# Pictures of Pellet Stoves Installed Here.....New Post



## sydney1963 (Jan 9, 2009)

Here is mine.


----------



## imacman (Jan 9, 2009)

And mine:


----------



## GVA (Jan 9, 2009)

And here is the gallery....
https://www.hearth.com/gallery/pics/pellet/
mine was here page 2 bottom left corner....Pic 46.......Damn I miss that thing......


----------



## woodsman23 (Jan 9, 2009)

http://s22.photobucket.com/albums/b325/buckdropper/?action=view&current=Barry08036.flv

http://s22.photobucket.com/albums/b325/buckdropper/?action=view&current=stove3.jpg


----------



## imacman (Jan 9, 2009)

woodsman23 said:
			
		

> http://s22.photobucket.com/albums/b325/buckdropper/?action=view&current=Barry08036.flv
> 
> http://s22.photobucket.com/albums/b325/buckdropper/?action=view&current=stove3.jpg



Hey, I remember your stove Woodsman...it's the one with the radio option built in    :lol:


----------



## woodsman23 (Jan 9, 2009)

macman said:
			
		

> woodsman23 said:
> 
> 
> 
> ...



Yes mac it also has a disco ball that comes out of the hopper with the push of a button!.


----------



## woodsman23 (Jan 9, 2009)

never mind


----------



## ebengel (Jan 9, 2009)

Heres mine.


----------



## Xena (Jan 9, 2009)

<<<<------- Mine is in the avatar


----------



## nsbadge (Jan 9, 2009)

Heres mine with my pellet Storage Box.


----------



## crausch (Jan 9, 2009)

Sorry its so small. I'll update it later. I need to pry open my wallet and splurge on a new digital camera.


----------



## bungalobob (Jan 9, 2009)

codebum said:
			
		

> Sorry its so small. I'll update it later. I need to pry open my wallet and splurge on a new digital camera.


Is that a picture of a picture of a stove?


----------



## crausch (Jan 9, 2009)

Sort of. Back when I first joined I created a thumbnail picture of the image of the shot I took of my stove. Then I tried to apply a little lame artistic work by adding a border. I can't locate the original camera shot though.

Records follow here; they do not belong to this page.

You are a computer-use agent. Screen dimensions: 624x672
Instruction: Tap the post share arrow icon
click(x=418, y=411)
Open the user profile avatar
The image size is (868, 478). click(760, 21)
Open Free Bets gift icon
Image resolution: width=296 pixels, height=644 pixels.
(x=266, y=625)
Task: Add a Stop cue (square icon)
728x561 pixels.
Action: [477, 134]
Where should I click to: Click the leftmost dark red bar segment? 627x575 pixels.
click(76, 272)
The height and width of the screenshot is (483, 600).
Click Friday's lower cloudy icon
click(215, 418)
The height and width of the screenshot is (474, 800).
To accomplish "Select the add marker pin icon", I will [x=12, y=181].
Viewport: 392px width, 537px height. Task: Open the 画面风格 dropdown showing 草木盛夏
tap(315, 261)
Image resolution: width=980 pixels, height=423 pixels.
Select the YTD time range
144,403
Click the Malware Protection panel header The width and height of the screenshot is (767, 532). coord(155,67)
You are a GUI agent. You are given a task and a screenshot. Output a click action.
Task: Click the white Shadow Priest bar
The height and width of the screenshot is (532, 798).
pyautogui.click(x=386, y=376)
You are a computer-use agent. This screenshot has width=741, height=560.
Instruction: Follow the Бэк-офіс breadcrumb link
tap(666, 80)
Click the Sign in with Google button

Right after my post I went to Amazon and ordered a new digital camera. So an updated pic will be coming soon. Well, as soon as I learn how to use the new camera - lol


----------



## Raven20 (Jan 9, 2009)

Looks good to me Code......


----------



## bungalobob (Jan 9, 2009)

codebum said:
			
		

> Sort of. Back when I first joined I created a thumbnail picture of the image of the shot I took of my stove. Then I tried to apply a little lame artistic work by adding a border. I can't locate the original camera shot though.
> 
> Right after my post I went to Amazon and ordered a new digital camera. So an updated pic will be coming soon. Well, as soon as I learn how to use the new camera - lol



I shouldn't really say much myself. I have a couple of shots of mine I was going to post when I installed it a month back, but every time I tried to post, it said the pictures were too big or something like that. Tried to follow the hints section here on posting, but I am an idiot, I believe. It's one of those things where it is easier not to do. So, instead, I admire others installed pic's. Sooner or later I will get one up there. Good luck with the new camera.


----------



## Scoop (Jan 9, 2009)

My USSC 6039HF----The thinking man (woman 's) stove. Burn half corn half pellets. Heats the finished basement in a 2,300 square foot bungalow in Southern Ontario













.


----------



## sydney1963 (Jan 9, 2009)

bungalobob said:
			
		

> codebum said:
> 
> 
> 
> ...




OMG that's too funny!


----------



## hossthehermit (Jan 10, 2009)

Did this work?


----------



## Latent (Jan 10, 2009)

nsbadge said:
			
		

> Heres mine with my pellet Storage Box.



Did you make the storage box?


----------



## mrmichaeljmoore (Jan 10, 2009)

Here is mine:

Whitfield/Lenox Profile 20

(Just did the weekly cleaning....)


----------



## imacman (Jan 10, 2009)

mrmichaeljmoore said:
			
		

> Here is mine:
> 
> Whitfield/Lenox Profile 20
> 
> (Just did the weekly cleaning....)



Is that a surge protector lying on the floor next to the stove?......hope you remember to connect it


----------



## mrmichaeljmoore (Jan 10, 2009)

macman....

no, it's not a surge protector.
It's a Kill-A-Watt unit.

http://www.p3international.com/products/special/P4400/P4400-CE.html

And yup, I forgot to put it back on after cleaning.  CRAP.


----------



## Firenutz (Jan 11, 2009)

Scoop said:
			
		

> My USSC 6039HF----The thinking man (woman 's) stove. Burn half corn half pellets. Heats the finished basement in a 2,300 square foot bungalow in Southern Ontario
> 
> .



How do you like that stove? Does it run quiet? I've been looking into these but haven't had a chance to see one burn.


----------



## imacman (Jan 11, 2009)

mrmichaeljmoore said:
			
		

> macman....no, it's not a surge protector.
> It's a Kill-A-Watt unit.
> And yup, I forgot to put it back on after cleaning.  CRAP.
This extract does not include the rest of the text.